With this in mind, a few dentists shared some of their creative methods to win over their most challenging young patients.
Magic meatballs and other tricksDr. Todd Cooper, a general dentist at Tidewater Dental in Lexington Park, Maryland walks into the treatment room and says, “I am Dr. Awesome, but you can call me Dr. Todd.”
Magic meatballs is his go-to magic trick. From an array of red sponges, he asks the child to pick one. Both the child and Dr. Cooper select a sponge, and places it in their respective hands. They both close their fingers over the sponges into a fist. A moment later, Dr. Cooper’s sponge has disappeared and reappeared in the child’s hand.

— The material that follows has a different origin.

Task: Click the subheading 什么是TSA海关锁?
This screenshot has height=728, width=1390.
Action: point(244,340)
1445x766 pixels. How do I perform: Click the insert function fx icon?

“When they open their hand, they have two sponge balls, and they are amazed,” Dr. Cooper. “They were nervous, but now they are thinking something completely different and their expectations have changed.”

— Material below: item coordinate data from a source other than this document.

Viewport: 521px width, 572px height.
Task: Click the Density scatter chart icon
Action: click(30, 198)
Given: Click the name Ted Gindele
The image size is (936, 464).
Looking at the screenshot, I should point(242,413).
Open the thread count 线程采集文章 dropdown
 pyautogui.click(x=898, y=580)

On any given day, Dr. Cooper could be juggling racquet balls, doing card tricks, as well as using marionettes and puppets, while maintaining a tight schedule.
Deep breathing exercises are another effective means to calm fear and nervousness. Asking the anxious child to blow bubbles through a wand is a great way to incorporate the deep breathing which mimics the deep inhalation and slow exhalation techniques and also distracts the stressed out child. An alternative is asking the child to blow up a small balloon.

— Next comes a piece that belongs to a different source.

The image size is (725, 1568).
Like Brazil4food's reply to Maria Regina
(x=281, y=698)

Some animals can offer a powerful way to soothe dental anxiety. In Gonzales, Louisiana, a dental practice has installed bird feeders outside the windows of his treatment rooms. The birdfeeders are a magnet for dozens of birds, which captivate anxiety-ridden kids.
Therapy dogs are an emerging trend in dental practices. Dentists who have therapy dogs say they have been effective in calming children ranging in age from toddlers through adolescence. Research has found that petting a gentle animal produces a relaxation response, releasing endorphins that have a calming effect.
Tattoos and Tokens
Another method employs positive reinforcement, using words of encouragement throughout treatment for “brave behavior.” With this approach, dentists can use tangible rewards such as temporary tattoos and stickers, which they give to their young patients periodically throughout the procedure. Or dentists can use tokens, which younger patients can trade in for a small reward at the end of their visit.
Learning magic tricks or bringing in a therapy dog in the dental practice may not be the creative solution for every dentist. But finding new and creative approaches to calming frightened children can be as easy as getting a tank of helium from the nitrous provider and making animal balloons.